Questo è lo “zoccolo duro” di chi non ha subito alcun contraccolpo economico – a parte i naturali fastidi del confinamento, ma il 24 percento delle vendite su Amazon è cresciuto (in Usa del 45 percento) e Deliveroo Italy dichiarava per la consegna cibo a domicilio a aprile una crescita del 40 percento – e che con più pathos si è identificato nelle iniziative del governo. Con altrettanto pathos si è concentrato contro gli “untori” – i runner, i biker, gli spritzer e per ultimi quelli della movida.
A questo quadro “benestante” va aggiunto:
4) i pensionati, che sono 16 milioni, ovvero il 26,5 percento della popolazione, con un importo medio di 1.410 euro; 5) i percettori del reddito di cittadinanza, che sono oltre un milione per un importo medio di 532 euro.
Ovviamente, stiamo parlando di “medie” – ma le medie servono a quello, a dare un quadro generale. A questo quadro generale va ancora aggiunto che il 40-45 percento della forza-lavoro delle aziende non si è mai fermato (i lavori “essenziali”) e che tra casse integrazioni, bonus-famiglie, sospensione Iva e 400 euro di qua e 600 euro di là (spesso annunciati, ma lentamente in arrivo), bonus baby-sitter, si è provveduto a diverse “toppe”.
Ora, i pensionati iscritti allo SPI-Cgil sono quasi tre milioni; quelli iscritti alla FNP-Cisl sono un milione e settecentomila, e quelli iscritti alla UILP sono più di seicentomila – parliamo perciò di oltre cinque milioni di iscritti “attivi” su un totale di sedici milioni di pensionati. Non è difficile immaginare che questa platea di pensionati, al di là della pensione percepita, abbiano visto nel governo e nelle sue misure una “protezione”. In cambio del loro sostegno: non si registra alcuna iniziativa sindacale contro il governo. Mai.
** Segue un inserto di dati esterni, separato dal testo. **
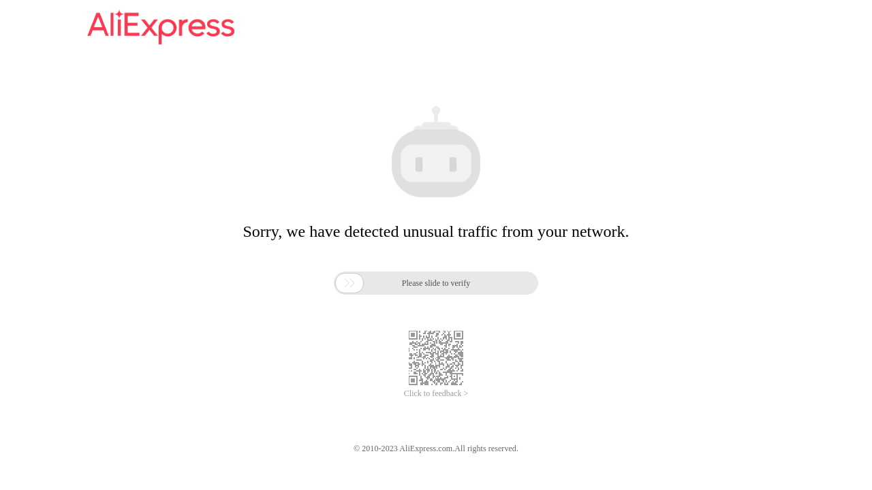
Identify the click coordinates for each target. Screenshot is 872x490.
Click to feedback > (436, 393)
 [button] (349, 283)
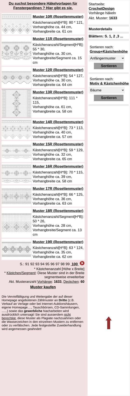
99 (68, 264)
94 (42, 264)
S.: (22, 264)
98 (63, 264)
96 (52, 264)
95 (47, 264)
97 (58, 264)
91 (27, 264)
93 (37, 264)
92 (32, 264)
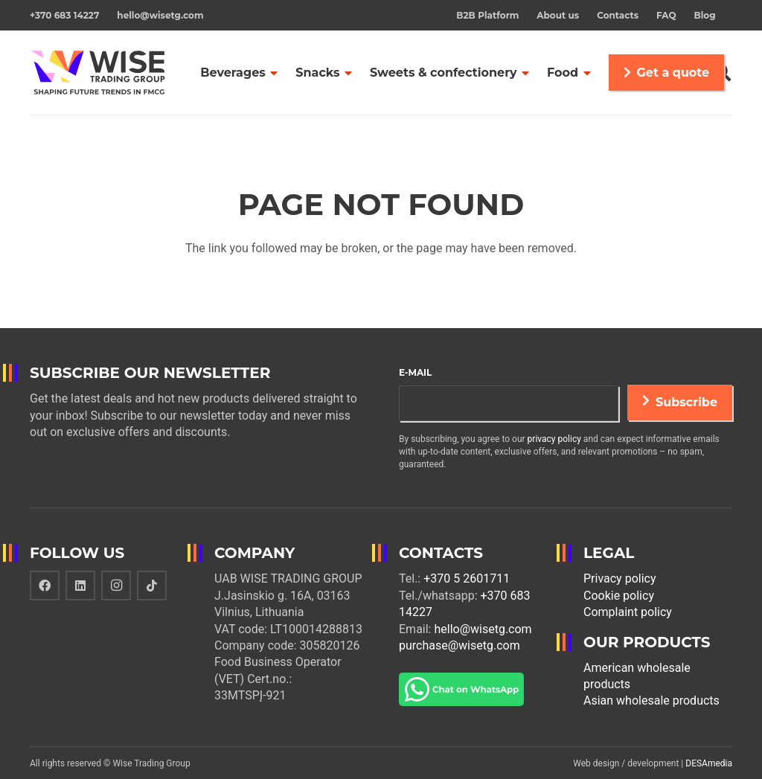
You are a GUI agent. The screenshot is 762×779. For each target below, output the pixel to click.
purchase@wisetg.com (459, 645)
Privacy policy (619, 578)
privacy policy (554, 439)
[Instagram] (116, 585)
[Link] (98, 73)
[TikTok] (152, 585)
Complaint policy (627, 612)
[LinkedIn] (80, 585)
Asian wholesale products (651, 700)
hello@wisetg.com (482, 629)
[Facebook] (45, 585)
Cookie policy (618, 596)
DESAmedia (708, 763)
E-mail (415, 372)
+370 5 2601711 (466, 578)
E anche: i percettori di Reddito di Cittadinanza sono al Sud 644mila sul totale di poco più di un milione – forse vale la pena ricordare che, a esempio, in Calabria alle elezioni del marzo 2018 i Cinquestelle presero il voto di un elettore su due. Anche qui – non è difficile immaginare che da quest’altra platea sia venuto un sostegno anche silente all’azione di governo, un bisogno di “protezione” e una speranza che il proprio reddito venisse semmai incrementato – ma, intanto, grazieaddio e ai Cinquestelle, che c’era.
Insomma, tra governo e “nazione” – è difficile non vedere un processo di immedesimazione nelle misure da adottare e nelle tempistiche. Questo governo è la fotografia della “struttura” di questo paese. Ma si può dire anche: questo governo ha gestito l’epidemia basandosi sul “patrimonio personale” dei cittadini.
Rimangono fuori: precari, poveri, lavoretti, servizi, lavoro a nero, badanti, schiavi della gleba – e rimangono fuori negozianti e quelle che una volta si chiamavano “libere professioni”. Uno “strambo” popolo che il lockdown ha momentaneamente distrutto, ma che evidentemente non ha voce.
Il coronavirus, in un certo senso, ha messo a nudo l’anatomia di questa nazione.

Nicotera, 25 maggio 2020.
pubblicato su “il dubbio”, quotidiano del 28 maggio 2020.